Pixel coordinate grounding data
==*==
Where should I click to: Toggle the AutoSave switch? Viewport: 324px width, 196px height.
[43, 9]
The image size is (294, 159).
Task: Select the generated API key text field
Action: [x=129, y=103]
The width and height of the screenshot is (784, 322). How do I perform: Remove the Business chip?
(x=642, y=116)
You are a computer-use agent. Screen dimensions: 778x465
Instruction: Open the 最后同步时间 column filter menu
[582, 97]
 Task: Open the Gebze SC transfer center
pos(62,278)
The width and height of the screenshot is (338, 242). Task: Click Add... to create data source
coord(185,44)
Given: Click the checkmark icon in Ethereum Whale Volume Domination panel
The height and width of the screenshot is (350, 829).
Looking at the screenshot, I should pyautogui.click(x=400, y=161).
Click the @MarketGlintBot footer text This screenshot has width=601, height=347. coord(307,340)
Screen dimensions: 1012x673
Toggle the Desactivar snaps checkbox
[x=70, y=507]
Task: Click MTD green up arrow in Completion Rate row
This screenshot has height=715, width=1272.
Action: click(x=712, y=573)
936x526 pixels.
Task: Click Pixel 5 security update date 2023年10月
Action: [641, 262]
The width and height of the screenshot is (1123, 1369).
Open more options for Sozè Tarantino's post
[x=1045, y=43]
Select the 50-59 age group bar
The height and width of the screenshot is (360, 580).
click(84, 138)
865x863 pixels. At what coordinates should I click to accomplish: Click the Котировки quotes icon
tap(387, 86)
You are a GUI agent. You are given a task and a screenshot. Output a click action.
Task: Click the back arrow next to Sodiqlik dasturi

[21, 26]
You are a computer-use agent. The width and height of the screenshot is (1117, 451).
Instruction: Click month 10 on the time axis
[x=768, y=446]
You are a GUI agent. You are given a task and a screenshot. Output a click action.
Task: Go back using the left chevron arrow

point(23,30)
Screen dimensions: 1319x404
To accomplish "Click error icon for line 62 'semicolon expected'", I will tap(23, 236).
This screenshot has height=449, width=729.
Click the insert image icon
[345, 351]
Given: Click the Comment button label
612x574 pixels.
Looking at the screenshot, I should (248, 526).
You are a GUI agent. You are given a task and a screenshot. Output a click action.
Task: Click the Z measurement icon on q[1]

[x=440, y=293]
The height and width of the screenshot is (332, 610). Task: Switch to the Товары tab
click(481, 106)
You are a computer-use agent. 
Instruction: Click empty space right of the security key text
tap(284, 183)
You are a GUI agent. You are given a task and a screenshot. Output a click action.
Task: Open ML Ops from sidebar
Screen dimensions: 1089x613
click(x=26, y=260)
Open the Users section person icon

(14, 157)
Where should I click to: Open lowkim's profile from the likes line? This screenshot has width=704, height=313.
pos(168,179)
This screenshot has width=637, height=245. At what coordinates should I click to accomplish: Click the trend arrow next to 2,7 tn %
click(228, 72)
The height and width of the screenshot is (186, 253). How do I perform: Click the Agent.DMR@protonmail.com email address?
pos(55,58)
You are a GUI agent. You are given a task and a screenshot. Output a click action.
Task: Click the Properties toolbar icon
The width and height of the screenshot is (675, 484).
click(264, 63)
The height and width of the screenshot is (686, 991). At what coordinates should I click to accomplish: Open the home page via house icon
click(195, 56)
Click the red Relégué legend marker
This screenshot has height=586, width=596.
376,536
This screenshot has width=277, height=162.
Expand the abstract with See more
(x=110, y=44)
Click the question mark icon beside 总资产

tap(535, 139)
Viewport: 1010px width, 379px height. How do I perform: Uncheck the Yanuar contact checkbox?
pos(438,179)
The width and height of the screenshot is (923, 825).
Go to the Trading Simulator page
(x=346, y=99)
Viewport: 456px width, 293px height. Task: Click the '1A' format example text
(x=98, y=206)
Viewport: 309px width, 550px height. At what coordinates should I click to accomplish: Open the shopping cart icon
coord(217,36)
==*==
* [WHAT YOU WILL DO] When you reach the end of the data, retype all of it exactly.

* [WRITTEN SOLUTION]
Where should I click to: Toggle the AutoSave switch? Viewport: 324px width, 196px height.
[43, 9]
The image size is (294, 159).
Task: Select the generated API key text field
Action: [x=129, y=103]
The width and height of the screenshot is (784, 322). How do I perform: Remove the Business chip?
(x=642, y=116)
You are a computer-use agent. Screen dimensions: 778x465
Instruction: Open the 最后同步时间 column filter menu
[582, 97]
 Task: Open the Gebze SC transfer center
pos(62,278)
The width and height of the screenshot is (338, 242). Task: Click Add... to create data source
coord(185,44)
Given: Click the checkmark icon in Ethereum Whale Volume Domination panel
The height and width of the screenshot is (350, 829).
Looking at the screenshot, I should pyautogui.click(x=400, y=161).
Click the @MarketGlintBot footer text This screenshot has width=601, height=347. coord(307,340)
Screen dimensions: 1012x673
Toggle the Desactivar snaps checkbox
[x=70, y=507]
Task: Click MTD green up arrow in Completion Rate row
This screenshot has height=715, width=1272.
Action: click(x=712, y=573)
936x526 pixels.
Task: Click Pixel 5 security update date 2023年10月
Action: [641, 262]
The width and height of the screenshot is (1123, 1369).
Open more options for Sozè Tarantino's post
[x=1045, y=43]
Select the 50-59 age group bar
The height and width of the screenshot is (360, 580).
click(84, 138)
865x863 pixels. At what coordinates should I click to accomplish: Click the Котировки quotes icon
tap(387, 86)
You are a GUI agent. You are given a task and a screenshot. Output a click action.
Task: Click the back arrow next to Sodiqlik dasturi

[21, 26]
You are a computer-use agent. The width and height of the screenshot is (1117, 451).
Instruction: Click month 10 on the time axis
[x=768, y=446]
You are a GUI agent. You are given a task and a screenshot. Output a click action.
Task: Go back using the left chevron arrow

point(23,30)
Screen dimensions: 1319x404
To accomplish "Click error icon for line 62 'semicolon expected'", I will tap(23, 236).
This screenshot has height=449, width=729.
Click the insert image icon
[345, 351]
Given: Click the Comment button label
612x574 pixels.
Looking at the screenshot, I should (248, 526).
You are a GUI agent. You are given a task and a screenshot. Output a click action.
Task: Click the Z measurement icon on q[1]

[x=440, y=293]
The height and width of the screenshot is (332, 610). Task: Switch to the Товары tab
click(481, 106)
You are a computer-use agent. 
Instruction: Click empty space right of the security key text
tap(284, 183)
You are a GUI agent. You are given a task and a screenshot. Output a click action.
Task: Open ML Ops from sidebar
Screen dimensions: 1089x613
click(x=26, y=260)
Open the Users section person icon

(14, 157)
Where should I click to: Open lowkim's profile from the likes line? This screenshot has width=704, height=313.
pos(168,179)
This screenshot has width=637, height=245. At what coordinates should I click to accomplish: Click the trend arrow next to 2,7 tn %
click(228, 72)
The height and width of the screenshot is (186, 253). How do I perform: Click the Agent.DMR@protonmail.com email address?
pos(55,58)
You are a GUI agent. You are given a task and a screenshot. Output a click action.
Task: Click the Properties toolbar icon
The width and height of the screenshot is (675, 484).
click(264, 63)
The height and width of the screenshot is (686, 991). At what coordinates should I click to accomplish: Open the home page via house icon
click(195, 56)
Click the red Relégué legend marker
This screenshot has height=586, width=596.
376,536
This screenshot has width=277, height=162.
Expand the abstract with See more
(x=110, y=44)
Click the question mark icon beside 总资产

tap(535, 139)
Viewport: 1010px width, 379px height. How do I perform: Uncheck the Yanuar contact checkbox?
pos(438,179)
The width and height of the screenshot is (923, 825).
Go to the Trading Simulator page
(x=346, y=99)
Viewport: 456px width, 293px height. Task: Click the '1A' format example text
(x=98, y=206)
Viewport: 309px width, 550px height. At what coordinates should I click to accomplish: Open the shopping cart icon
coord(217,36)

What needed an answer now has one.